Hz. Davut İsmailoğullarının hükümdarı olarak bilinir. Kuranda bir çok Peygamber gibi ona da hem hükümdarlık, hemde peygamberlik lütfedilmiştir. Bunun yanısıra ise muhteşem bir ses bahşedilmiştir. Öyle ki Zebur u okumaya başladığı vakitlerde kuşlar bile iştirak ederdi denilir. Tabi bu denilir lafımız yanlış anlaşılmasın Kuranı Kerimde Ayeti Kerime olarak belirtilmiştir. Bakınız: Sad 38/19-20
Bunun yanında ise Allah ona dağların, taşların ve hayvanların kontrolünü de bahşetmiştir. Bu bahsettiklerimiz Hz. Davut a Allah tarafından bahşedilen mucizelerdi. Tabi her Peygambere mucizeler bahşedildiği gibi. Fakat tüm bunların yanında insanlık tarihi açısından da önemli bir takım özellikleri vardır. Bunlardan biri Hz. Davut un ilk defa demirden dökme kılıçlar ve zırhlar yapmayı öğretmesiydi. Yani yukarıdaki gördüğünüz kılıç aslında şu an bilinen en eski yapılmış kılıçlardan biri olma özelliğini de göstermektedir. Fakat bu durumda bile kılıcın üzerinde yazılı bir metinin bile bulunması ayrı bir hayranlık uyandırmaktadır. Bunun yanısıra Hz. Davut un demir dökme ve dövme sanatında ailesi ile birlikte ustalığından bahsedilmektedir. Şimdi başka yazılarımızı okuyan arkadaşlar birazdan yazacaklarımı Faşistlik vs. olarak yorumlayacaksa lütfen daha fazla devam etmesinler. Sabredip objektif olarak bakma asilliğini gösterenler ise lütfen yazıyı okumaya devam etsinler. Çünkü asıl bakış açımız şimdi başlıyor.

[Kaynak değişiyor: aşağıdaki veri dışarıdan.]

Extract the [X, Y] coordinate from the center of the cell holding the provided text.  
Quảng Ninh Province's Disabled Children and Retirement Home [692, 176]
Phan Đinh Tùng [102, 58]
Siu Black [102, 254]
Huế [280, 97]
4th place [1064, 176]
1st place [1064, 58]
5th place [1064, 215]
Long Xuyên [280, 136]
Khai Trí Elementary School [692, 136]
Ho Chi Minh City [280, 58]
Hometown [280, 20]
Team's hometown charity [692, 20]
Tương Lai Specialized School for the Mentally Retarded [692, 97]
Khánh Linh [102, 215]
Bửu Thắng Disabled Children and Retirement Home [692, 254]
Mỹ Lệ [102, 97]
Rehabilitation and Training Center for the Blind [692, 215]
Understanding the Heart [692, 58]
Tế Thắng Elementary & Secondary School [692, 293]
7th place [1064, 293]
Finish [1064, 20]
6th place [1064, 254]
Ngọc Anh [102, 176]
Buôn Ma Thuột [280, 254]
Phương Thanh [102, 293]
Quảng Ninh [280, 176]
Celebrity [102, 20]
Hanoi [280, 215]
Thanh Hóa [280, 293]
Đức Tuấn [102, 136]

Hz. Davut un kılıcının sırrı
Tarihin Türklerle başladığını tüm dünya artık kabul etmektedir. Tüm bunların yanısıra Türk tarihinin de git gide eskiye dayandığına dair bulunan kanıt ve bulgular ise, aslında tarihin yeniden yazılması gerektiğini açık açık kanıtlar. Şu an bilinen bilgilerle bile Türkler iki kez çağ açıp kapatmıştır. Fakat son bulgular gösteriyor ki aslında Türk Tarihi ile insanlık tarihi beraber bir bütündür ve kamuoyuna aksettirilen bilgiler arası büyük bir uçurum vardır. Hz. Davut Aleyhisselamın kılıcının sırrı da bunlardan biridir. Hz. Davut Aleyhisselam döneminden günümüze kadar ulaşmayı başarabilmiş mükkemmel işçilikte bir çok bakır tablette ortaya çıkarılmıştır. Son günlerde ortaya çıkarılan bu tabletlerde o dönemlere, yani bundan binlerce yıl öncesine ait kesin bulgu ve tespitler çıkarmak mümkündür. Örneğin; Tarihte yazan bilgilere göre işçilik bu kadar ilerlememişken, tabletlerin hem bakırdan oluşması hem de işlenmiş olması daha en başta dikkat çeken bir konudur. Düşünün ki bu tabletin maddesi bakır ve hala yazıların okunabilmesi, oksitlenme oranının nasıl binlerce yıldır bu derece düşük tutulduğu sorusunu bizim aklımıza getiriyor. Devam edersek Hz. Davut un ailesi ile birlikte usta bir dökümcü ve demir dövme sanatı ustası olduğu aksettiriliyor. Yine Türk tarihinde ise Türklerin mükkemmel bir demir dövme sanatı ustası olduğu bilinir. Bunlara ek olarak ise bazı Hadisi Şeriflerde Hz. Davut un kılıcından bahsedilir. Kılıcın üzerinde bir takım yazıların bulunduğu, bir takım sırlar ve şifreler taşıdığı gibi bir çok rivayetten bahsedilir. Hadis kaynakları yeterince güvenilir değildir. Bu nedenle tek bir noktaya dikkat çekmek istiyorum. Dil bilimcilerin yaptıkları araştırmalarda son zamanlarda yeni öğrenilen bir takım Türk dilleri bulunmuştur. Bu diller de kök aileleri ile eşleştirilmiş ve guruplandırılmıştır. İşin en ilginç tarafı ise Hz. Davut un kılıcının üzerinde bulunan yazılar ile bu eski Türkçenin dil guruplarının uyuşmasıdır. Bu da Hz. Davut un kılıcının üzerinde bulunan yazıların bir şekilde Türkler tarafından yapıldığını kanıtlamaktadır. Fakat burada bir not düşmemiz gerekir. Bir yüzünde Süryanice, bir yüzünde de Arapçaya yakın olduğu görüşü yaygındı. Bu teori ise yeni yeni çürütülmeye başlanırken akıllara şu soru gelmesin "Daha sonra yaptırılmış olabilir mi?" Burada iki şey kesin olarak söylenebilir.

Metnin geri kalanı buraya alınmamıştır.